- [TEXTO MOSTRADO]:

• • • •

A lo largo del proceso histórico en que se ha impuesto el capitalismo, solamente en las sociedades atrasadas en cuanto a la producción mercantil moderna ha podido surgir un sistema relativamente autónomo basado en la legitimación de esta ideología. Fue una “modernización a marchas forzadas” que trataba de alcanzar a los países desarrollados bajo la forma de un capitalismo de Estado; modernización (mal) interpretada como un “contrasistema socialista”, aunque no resultase en modo alguno de una crisis capitalista que hubiese alcanzado un grado de madurez suficiente. Durante algunas décadas, este paradigma sólo fue dominante, por el contrario, en algunas sociedades “subdesarrolladas” desde el punto de vista capitalista, y ubicadas en la periferia del mercado mundial (Rusia, China, tercer mundo). Dado que tales sociedades eran también sistemas de producción mercantil –aunque estuviesen “a la zaga” de las economías más desarrolladas–, la dinámica capitalista de la mercancía y del dinero con su mediación anónima a través del mercado (que comporta siempre el principio de la competencia) era forzosamente operativa en ellas, aunque fuese de un modo distinto al de Occidente: era el Estado quien desempeñaba el papel de empresario colectivo.

• • • •

- [QUÉ HACER]:
(a) ¿Concuerdan con el texto sobre el capitalismo de Estado las afirmaciones (i), (ii) y (iii)? Contesta sí o no a cada una y cita literalmente las palabras del texto que lo deciden.
(i) La modernización descrita surgió de una crisis capitalista que había alcanzado suficiente madurez.
(ii) China figura entre las sociedades ubicadas en la periferia del mercado mundial.
(iii) En esas sociedades, el Estado hacía de empresario colectivo.
(b) Responde brevemente estas preguntas sobre el texto del capitalismo de Estado:
(i) ¿Bajo qué forma trataba la modernización de alcanzar a los países desarrollados?
(ii) ¿Como qué fue (mal) interpretada esa modernización?
(iii) ¿Qué principio comporta siempre la mediación anónima a través del mercado?
(c) Prosigue el texto sobre el capitalismo de Estado a partir de su última oración.

• • • •

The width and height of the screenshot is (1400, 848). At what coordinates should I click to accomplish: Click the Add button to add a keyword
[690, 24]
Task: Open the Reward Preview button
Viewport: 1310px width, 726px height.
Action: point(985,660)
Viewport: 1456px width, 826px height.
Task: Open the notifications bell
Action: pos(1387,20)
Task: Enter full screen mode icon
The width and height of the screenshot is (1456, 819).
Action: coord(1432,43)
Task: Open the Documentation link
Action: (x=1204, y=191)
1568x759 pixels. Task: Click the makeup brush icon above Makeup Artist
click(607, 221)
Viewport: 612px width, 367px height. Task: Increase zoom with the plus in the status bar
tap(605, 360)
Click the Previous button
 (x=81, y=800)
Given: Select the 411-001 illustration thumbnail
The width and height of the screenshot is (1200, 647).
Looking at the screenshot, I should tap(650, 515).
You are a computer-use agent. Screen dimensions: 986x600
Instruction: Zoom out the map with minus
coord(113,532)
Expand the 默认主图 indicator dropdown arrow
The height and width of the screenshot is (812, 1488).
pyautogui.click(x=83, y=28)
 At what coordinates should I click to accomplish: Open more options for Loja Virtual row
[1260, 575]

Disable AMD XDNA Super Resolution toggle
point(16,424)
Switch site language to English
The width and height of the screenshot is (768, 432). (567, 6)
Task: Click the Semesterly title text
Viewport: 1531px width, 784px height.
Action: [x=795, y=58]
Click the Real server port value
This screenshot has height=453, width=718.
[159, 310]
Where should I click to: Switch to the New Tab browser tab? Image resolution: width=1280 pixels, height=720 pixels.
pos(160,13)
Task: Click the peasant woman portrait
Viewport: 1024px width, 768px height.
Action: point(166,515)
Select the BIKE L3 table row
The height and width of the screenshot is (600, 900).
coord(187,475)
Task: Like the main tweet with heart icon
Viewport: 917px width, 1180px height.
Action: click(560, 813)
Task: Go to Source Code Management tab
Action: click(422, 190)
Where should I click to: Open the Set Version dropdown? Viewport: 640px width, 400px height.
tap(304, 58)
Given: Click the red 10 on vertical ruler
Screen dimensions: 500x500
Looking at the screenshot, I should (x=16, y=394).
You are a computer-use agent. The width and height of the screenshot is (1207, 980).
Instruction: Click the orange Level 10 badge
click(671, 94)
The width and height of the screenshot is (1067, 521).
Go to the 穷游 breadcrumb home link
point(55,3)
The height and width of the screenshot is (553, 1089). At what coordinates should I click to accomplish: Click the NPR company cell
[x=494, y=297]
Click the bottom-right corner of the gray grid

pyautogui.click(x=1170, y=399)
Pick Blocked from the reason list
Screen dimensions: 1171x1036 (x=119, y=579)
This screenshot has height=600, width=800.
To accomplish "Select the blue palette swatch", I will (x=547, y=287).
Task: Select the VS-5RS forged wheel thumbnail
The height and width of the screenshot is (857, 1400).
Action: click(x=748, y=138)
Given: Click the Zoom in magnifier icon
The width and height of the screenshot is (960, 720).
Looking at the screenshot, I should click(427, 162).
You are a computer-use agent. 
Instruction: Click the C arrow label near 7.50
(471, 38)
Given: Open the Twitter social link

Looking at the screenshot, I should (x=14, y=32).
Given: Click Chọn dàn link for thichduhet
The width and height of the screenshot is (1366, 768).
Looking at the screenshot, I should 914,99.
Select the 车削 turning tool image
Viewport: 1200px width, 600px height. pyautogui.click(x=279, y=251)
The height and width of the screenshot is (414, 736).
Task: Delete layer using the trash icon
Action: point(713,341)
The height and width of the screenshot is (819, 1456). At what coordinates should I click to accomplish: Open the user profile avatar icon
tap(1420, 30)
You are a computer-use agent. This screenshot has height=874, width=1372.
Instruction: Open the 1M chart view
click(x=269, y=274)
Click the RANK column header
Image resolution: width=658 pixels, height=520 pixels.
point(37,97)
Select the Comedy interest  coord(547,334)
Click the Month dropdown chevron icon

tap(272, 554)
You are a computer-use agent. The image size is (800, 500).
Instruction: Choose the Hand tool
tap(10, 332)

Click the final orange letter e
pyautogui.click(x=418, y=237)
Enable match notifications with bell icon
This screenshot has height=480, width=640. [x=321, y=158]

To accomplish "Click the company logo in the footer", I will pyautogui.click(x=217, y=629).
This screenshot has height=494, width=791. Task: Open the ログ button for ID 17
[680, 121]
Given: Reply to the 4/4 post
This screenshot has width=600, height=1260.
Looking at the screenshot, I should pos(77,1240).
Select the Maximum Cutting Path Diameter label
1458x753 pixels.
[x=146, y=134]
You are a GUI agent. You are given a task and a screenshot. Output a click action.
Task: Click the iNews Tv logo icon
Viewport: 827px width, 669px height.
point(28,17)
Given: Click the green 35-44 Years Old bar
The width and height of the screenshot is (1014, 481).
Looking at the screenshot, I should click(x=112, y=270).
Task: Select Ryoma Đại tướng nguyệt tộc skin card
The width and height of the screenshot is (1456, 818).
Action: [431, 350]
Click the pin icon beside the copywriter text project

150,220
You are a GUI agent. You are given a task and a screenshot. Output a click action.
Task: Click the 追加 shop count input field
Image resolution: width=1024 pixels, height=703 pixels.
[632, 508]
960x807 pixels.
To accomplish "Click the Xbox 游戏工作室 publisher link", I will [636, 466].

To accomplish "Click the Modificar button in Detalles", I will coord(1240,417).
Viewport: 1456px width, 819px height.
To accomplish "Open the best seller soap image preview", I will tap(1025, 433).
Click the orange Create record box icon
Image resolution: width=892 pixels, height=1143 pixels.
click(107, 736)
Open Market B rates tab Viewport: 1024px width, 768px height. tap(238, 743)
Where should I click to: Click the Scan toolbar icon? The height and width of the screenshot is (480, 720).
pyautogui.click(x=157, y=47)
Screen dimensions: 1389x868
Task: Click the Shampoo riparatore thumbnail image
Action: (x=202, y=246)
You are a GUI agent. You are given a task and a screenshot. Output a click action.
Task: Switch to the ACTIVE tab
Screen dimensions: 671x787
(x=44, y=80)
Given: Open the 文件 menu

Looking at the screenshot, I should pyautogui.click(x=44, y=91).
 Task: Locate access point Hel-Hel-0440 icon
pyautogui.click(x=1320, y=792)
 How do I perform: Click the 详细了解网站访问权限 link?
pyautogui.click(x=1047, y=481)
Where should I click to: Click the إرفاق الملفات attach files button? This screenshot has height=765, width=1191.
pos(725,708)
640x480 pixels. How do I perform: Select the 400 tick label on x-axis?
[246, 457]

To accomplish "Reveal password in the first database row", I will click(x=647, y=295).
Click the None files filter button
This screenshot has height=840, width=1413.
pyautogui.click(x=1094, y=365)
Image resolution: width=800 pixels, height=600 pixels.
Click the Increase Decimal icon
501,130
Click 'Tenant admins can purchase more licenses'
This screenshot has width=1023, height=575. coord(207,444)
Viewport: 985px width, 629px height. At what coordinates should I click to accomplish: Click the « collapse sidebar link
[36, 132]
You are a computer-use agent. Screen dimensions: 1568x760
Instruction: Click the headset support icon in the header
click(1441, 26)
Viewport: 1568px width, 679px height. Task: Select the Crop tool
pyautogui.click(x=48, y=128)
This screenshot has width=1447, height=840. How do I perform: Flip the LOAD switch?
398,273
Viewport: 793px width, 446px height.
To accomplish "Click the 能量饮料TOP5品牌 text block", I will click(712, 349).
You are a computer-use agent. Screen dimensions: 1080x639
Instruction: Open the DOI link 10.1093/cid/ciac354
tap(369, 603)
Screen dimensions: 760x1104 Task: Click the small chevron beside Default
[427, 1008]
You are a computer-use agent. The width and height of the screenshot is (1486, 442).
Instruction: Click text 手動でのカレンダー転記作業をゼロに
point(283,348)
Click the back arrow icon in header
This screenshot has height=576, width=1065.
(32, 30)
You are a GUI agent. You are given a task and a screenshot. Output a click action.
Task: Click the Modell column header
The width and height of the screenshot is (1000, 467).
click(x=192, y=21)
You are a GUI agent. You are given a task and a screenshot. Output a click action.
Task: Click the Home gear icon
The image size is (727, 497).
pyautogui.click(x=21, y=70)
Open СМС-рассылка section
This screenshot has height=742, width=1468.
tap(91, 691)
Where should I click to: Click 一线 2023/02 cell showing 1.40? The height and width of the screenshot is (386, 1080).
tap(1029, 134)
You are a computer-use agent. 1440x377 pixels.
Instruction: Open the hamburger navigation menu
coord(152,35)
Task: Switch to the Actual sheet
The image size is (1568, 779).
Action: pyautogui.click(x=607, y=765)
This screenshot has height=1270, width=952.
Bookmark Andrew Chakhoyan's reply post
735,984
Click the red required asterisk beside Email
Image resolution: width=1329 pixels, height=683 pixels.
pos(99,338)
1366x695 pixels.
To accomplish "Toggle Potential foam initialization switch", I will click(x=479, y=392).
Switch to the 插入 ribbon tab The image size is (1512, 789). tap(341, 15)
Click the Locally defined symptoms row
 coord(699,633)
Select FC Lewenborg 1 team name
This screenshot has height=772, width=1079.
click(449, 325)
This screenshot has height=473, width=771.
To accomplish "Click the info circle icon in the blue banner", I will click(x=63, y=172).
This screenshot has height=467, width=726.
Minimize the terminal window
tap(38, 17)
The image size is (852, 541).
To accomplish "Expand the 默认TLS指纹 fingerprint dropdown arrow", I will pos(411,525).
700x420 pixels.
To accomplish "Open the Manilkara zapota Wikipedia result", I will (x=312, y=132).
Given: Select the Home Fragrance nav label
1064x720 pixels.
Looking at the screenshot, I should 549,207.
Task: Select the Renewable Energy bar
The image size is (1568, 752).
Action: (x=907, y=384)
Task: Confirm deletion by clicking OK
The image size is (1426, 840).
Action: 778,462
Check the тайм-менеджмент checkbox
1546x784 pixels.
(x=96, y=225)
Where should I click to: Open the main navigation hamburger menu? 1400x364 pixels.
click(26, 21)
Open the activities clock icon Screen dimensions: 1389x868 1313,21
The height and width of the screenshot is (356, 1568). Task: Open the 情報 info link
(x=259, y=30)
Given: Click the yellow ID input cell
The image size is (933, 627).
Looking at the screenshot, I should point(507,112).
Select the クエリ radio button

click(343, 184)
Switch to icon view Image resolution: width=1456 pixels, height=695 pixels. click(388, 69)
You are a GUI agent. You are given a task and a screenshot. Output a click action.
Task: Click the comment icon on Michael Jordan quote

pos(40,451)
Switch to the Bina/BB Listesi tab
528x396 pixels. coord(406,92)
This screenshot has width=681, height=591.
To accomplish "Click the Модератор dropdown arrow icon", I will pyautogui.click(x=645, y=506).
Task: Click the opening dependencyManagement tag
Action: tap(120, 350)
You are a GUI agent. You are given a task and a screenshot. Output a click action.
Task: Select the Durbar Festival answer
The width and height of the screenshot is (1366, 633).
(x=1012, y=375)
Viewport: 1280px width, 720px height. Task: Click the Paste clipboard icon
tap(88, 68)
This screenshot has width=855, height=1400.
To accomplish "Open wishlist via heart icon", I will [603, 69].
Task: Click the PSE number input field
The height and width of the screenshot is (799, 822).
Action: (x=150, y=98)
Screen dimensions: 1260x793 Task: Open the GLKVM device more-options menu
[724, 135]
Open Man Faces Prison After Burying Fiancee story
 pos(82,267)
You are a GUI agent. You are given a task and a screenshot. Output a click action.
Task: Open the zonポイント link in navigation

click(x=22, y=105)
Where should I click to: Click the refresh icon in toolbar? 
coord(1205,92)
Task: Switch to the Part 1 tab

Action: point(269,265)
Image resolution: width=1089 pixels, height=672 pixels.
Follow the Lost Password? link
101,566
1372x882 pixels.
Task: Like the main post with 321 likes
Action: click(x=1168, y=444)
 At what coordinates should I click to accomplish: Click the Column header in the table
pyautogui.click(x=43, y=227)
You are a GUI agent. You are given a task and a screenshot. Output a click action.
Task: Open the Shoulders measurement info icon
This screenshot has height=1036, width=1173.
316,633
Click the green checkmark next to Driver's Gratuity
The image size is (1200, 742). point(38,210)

• • • •

- [RESULTADOS EN ORDEN]:
(a)
(i) No: "aunque no resultase en modo alguno de una crisis capitalista que hubiese alcanzado un grado de madurez suficiente".
(ii) Sí: "(Rusia, China, tercer mundo)".
(iii) Sí: "era el Estado quien desempeñaba el papel de empresario colectivo".

(b)
(i) Bajo la forma de un capitalismo de Estado.
(ii) Como un "contrasistema socialista".
(iii) El principio de la competencia.

(c)
Y es esa misma dinámica de la forma–valor abstracta funcionando en bucle (incluso en los países del bloque del Este), a través de procesos inducidos por el mercado mundial y la carrera por desarrollar las fuerzas productivas, la que acabó por hundir “el socialismo realmente existente” (alias capitalismo de Estado), desembocando en escenarios de crisis y guerras civiles a lo largo de los años 90 en diversas regiones del globo. El hundimiento de aquella “modernización a marchas forzadas” no condujo, sin embargo, ni por asomo, a ninguna “perspectiva reformadora” que permitiese avanzar hacia la “economía de mercado y la democracia” (ése es el término con que el capitalismo puro de Occidente se ve actualmente arropado, incluso en el lenguaje codificado de la izquierda conformista), a condición de que el sistema mercantil y sus criterios fuesen mantenidos, sino que desembocó exclusivamente en una “perspectiva” de barbarie. 

 

A partir de la década de 1980, las esperanzas de una vida mejor quedaron también truncadas en el tercer mundo. Gracias al crédito, la perspectiva del pretendido desarrollo, siempre concebido bajo la forma–mercancía fetichista, y que –debido a una cierta euforia modernizadora– caracterizó el Zeitgeist (el espíritu de la época) hasta mediados de la década de 1970, pareció realizable durante algún tiempo. Sin embargo, este concepto limitado al marco de sistema–mundo capitalista naufragará en el curso de la década de los 80 y numerosos países se verán precipitados en la miseria bajo la presión neoliberal, una de cuyas consecuencias fue el endeudamiento con el Fondo Monetario Internacional (FMI) y el Banco Mundial. Las condiciones impuestas por estas instituciones para el reembolso de la deuda comportaron toda una serie de “procesos de ajuste estructural” (ése era el eufemismo utilizado) y una agravación dramática de la situación social para una amplia mayoría de la población. Es previsible que esas condiciones de vida precarias se extiendan igualmente a las naciones occidentales altamente industrializadas. El valor, el trabajo abstracto, la mediación mercantil sobre la base del fin en sí mismo capitalista, se han tornado obsoletos; el “hundimiento de la modernización”(6) se manifiesta cada vez con mayor claridad.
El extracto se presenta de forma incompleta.